Es curioso el ver como los millones de años que requiere la evolución natural para hacer su trabajo, son reducidos de forma alarmante si la mano del hombre, es decir la selección humana, toma parte. Por ejemplo, del lobo al chiwawa apenas tenemos 35.000 años. Lo cual significa que si se hubiera hecho una selección consiente gradual del tamaño del cánido, se hubieran tenido que elegir a los especímenes que cada generación fueran 0,02 cm más bajos. Como el hombre no puede percibir diferencias tan mínimas, la selección que ha hecho el ser humano sobre el chiwawa debe de haber sido en cambios relativamente significativos. A pesar que la evolución inducida y la evolución en estado salvaje son muy diferentes, este hecho nos denota otra vez el aspecto de la importancia del peso relativo de la mutación.

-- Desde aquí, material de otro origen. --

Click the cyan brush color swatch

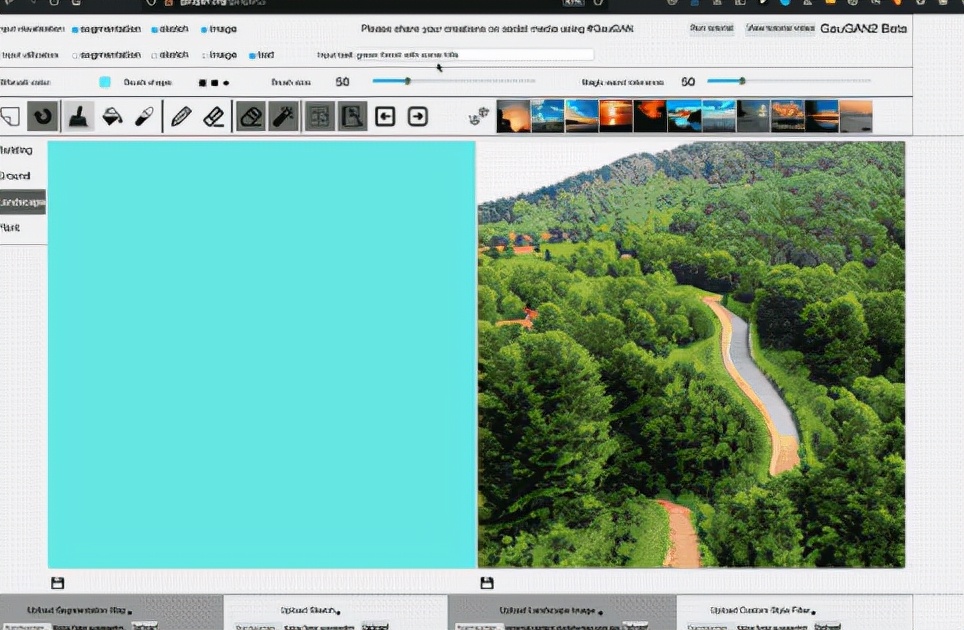105,82
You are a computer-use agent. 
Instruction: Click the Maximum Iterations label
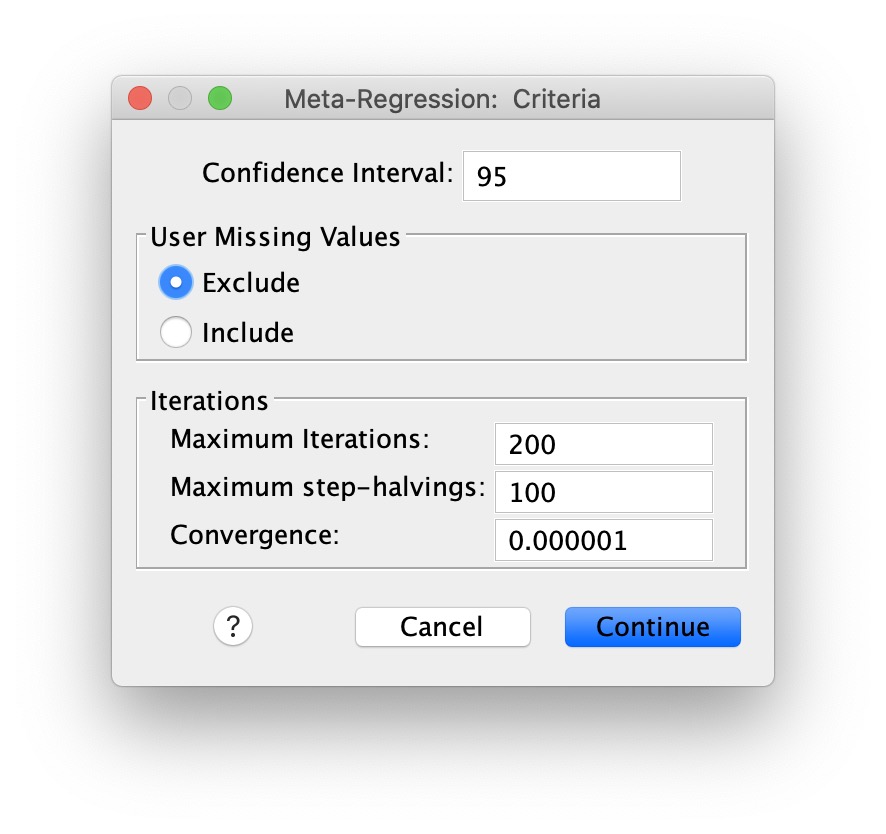click(x=300, y=439)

Otra duda que me planteaba la teoría Darwiniana es la eficacia del sistema. Según nos contaron en el colegio, en la evolución lo único que tiene cabida es la mutación fortuita, y la incidencia de la selección natural sobre ella. Entonces, lo que hacemos durante la vida no afecta de modo alguno a la descendencia, es solo azar lo que decide cómo serán. Cuando digo “eficacia del sistema” me refiero a que si yo fuera el Gran Diseñador, estuviera sentado en las nubes con un triángulo en la cabeza pensando cómo montar todo el tinglado, hubiera hecho que la vida del organismo, aquello que ha tenido que utilizar más o menos para sobrevivir, se transmitiera también. Esto hubiera hecho que las especies se adaptaran mucho más rápido a cualquier situación o cambio, y por tanto, fuera un sistema más eficaz.

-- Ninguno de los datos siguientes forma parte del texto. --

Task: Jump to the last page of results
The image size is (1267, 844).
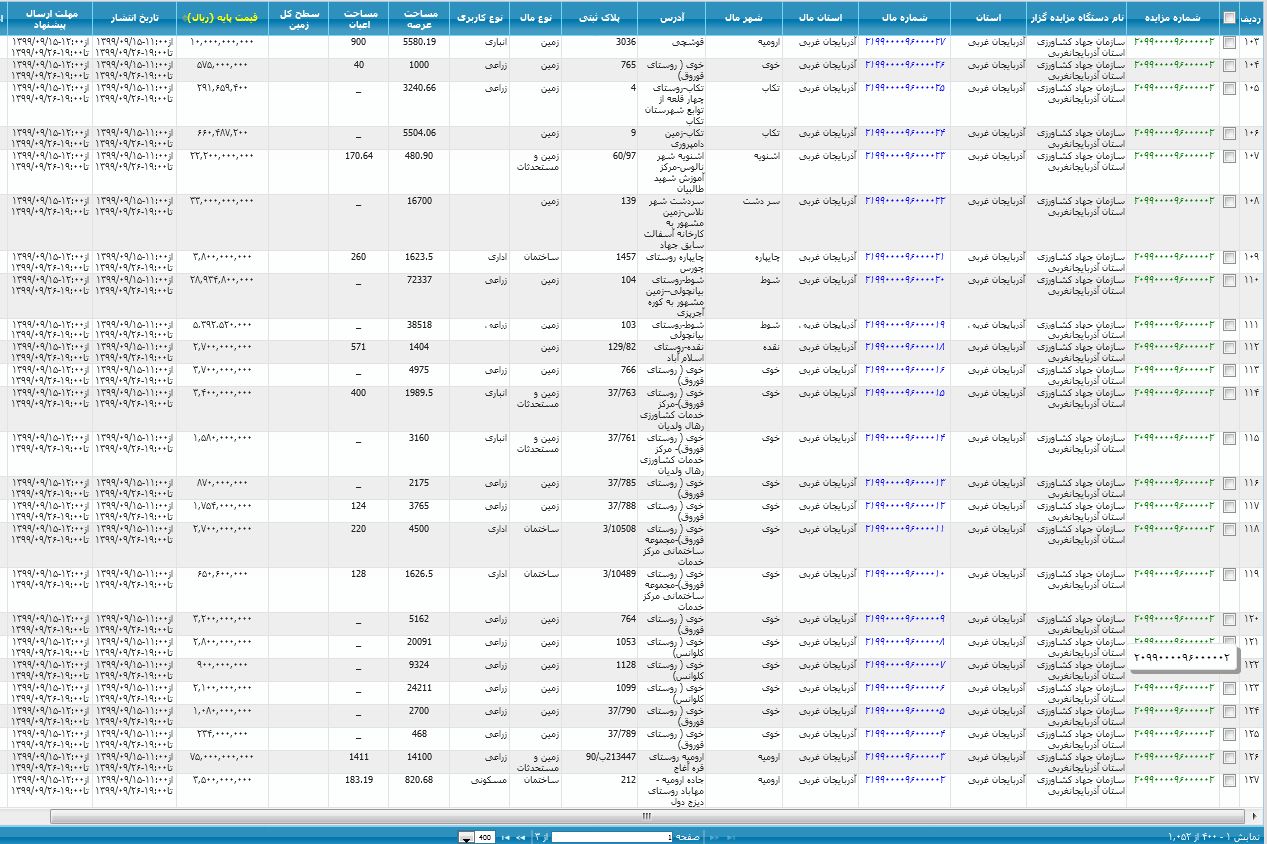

Es extraño que la vida, que se perfecciona continuamente, que ha adoptado las estructuras fractales y forjado la doble hélice del ADN, que ha creado las formas más imaginativas y asombrosas, haya pasado por alto este aspecto, y se fundamente en un sistema “poco optimizado”. Esta evidencia, que me había carcomido desde pequeño encontró la paz cuando oí hablar de epigenética hace unos años. Epigenética significa: «sobre la genética», y trata de aquellos factores no-genéticos que se transfieren a la descendencia e interactúan con los genes. Por lo visto, esta serie de elementos que se heredan de padres a hijos además de los genes -no entraremos en detalles porque daría para otro artículo-, determinan la activación o no de un determinado gen, y en qué medida. Además, mutan mucho más que los genes y durante la vida del individuo. En consecuencia, la vida que lleva un individuo, lo que uno hace, sí influye a nivel físico en cómo serán los hijos. Lo antes negado categóricamente, empieza a abrirse paso en el mundo de la biología… cuantas cosas hay aún por aprender. Charles Darwin contribuyó enormemente a la ciencia con sus ideas, su trabajo es admirable. Sin embargo, casi nunca se tiene la verdad última, la historia del conocimiento es una historia interminable, y por eso, debemos dudar.
Al final, siempre se impone el sentido común. Por mucho que nos empeñemos en meter diques y presas, el río siempre escoge el camino más fácil; Si es que el río puede escoger; Si es que la vida, tiene algún sentido.